Mais tel est l’effet essentiellement démoralisateur de l’inégalité des deux sexes, que rien en elle ne se révolte, et que l’homme, de son côté, se croit assez grand pour se dispenser des mœurs pures, et trouve tout naturel que la femme s’y soumette en raison de son infériorité.

On voit que cette question est grosse de contradictions. Bien que nous les ayons déjà fait ressortir dans notre précédent discours, nous ne nous lasserons pas d’y revenir. Cette situation et cette éducation subalternes de la femme diminuent les chances de bonheur du ménage. Toute une sphère d’idées est mise à l’écart.
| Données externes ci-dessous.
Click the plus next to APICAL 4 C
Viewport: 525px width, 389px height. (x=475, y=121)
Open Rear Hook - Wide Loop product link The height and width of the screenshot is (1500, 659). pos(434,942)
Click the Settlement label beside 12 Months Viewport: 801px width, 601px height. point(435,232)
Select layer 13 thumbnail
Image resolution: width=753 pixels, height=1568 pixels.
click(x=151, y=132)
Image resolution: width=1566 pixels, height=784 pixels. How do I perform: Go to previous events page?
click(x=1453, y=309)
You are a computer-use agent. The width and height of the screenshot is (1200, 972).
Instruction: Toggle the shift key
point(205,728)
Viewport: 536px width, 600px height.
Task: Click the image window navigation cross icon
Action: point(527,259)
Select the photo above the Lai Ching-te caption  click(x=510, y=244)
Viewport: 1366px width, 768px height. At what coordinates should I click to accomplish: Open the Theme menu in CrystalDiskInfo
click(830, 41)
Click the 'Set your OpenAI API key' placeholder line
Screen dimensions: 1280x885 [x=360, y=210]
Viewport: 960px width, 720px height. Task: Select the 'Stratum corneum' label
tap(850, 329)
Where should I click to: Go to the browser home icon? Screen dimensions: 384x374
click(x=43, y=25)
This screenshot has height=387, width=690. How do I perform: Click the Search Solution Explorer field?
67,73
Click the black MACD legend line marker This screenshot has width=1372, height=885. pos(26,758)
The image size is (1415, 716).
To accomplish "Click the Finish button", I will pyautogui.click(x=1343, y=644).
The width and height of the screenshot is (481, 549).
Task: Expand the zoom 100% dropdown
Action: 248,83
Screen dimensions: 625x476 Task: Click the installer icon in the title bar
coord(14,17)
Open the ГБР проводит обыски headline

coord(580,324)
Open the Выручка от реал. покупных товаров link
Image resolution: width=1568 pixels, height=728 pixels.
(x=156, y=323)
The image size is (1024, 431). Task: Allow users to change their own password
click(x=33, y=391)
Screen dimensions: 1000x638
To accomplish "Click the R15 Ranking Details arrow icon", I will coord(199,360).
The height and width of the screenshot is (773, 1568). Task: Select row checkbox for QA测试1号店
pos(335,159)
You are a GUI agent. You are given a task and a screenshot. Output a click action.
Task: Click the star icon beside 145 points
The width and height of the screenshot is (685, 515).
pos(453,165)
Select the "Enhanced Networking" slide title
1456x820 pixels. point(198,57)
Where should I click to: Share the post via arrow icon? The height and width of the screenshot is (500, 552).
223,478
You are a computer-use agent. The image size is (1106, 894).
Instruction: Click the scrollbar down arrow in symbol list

Chacun y perd : la femme se rétrécit l’esprit, et l’homme ne modifie pas le sien.

La femme a souvent une foule de bonnes raisons à faire valoir ; il est regrettable que, faute d’une instruction approfondie, elle manque de puissance pour les exprimer.

Un paradoxe, un argument spécieux la déconcerte. Dans la discussion, elle a presque toujours le dessous, bien que soutenant une bonne cause. Le mari est vainqueur à peu de frais, même s’il a moins d’esprit naturel que sa femme.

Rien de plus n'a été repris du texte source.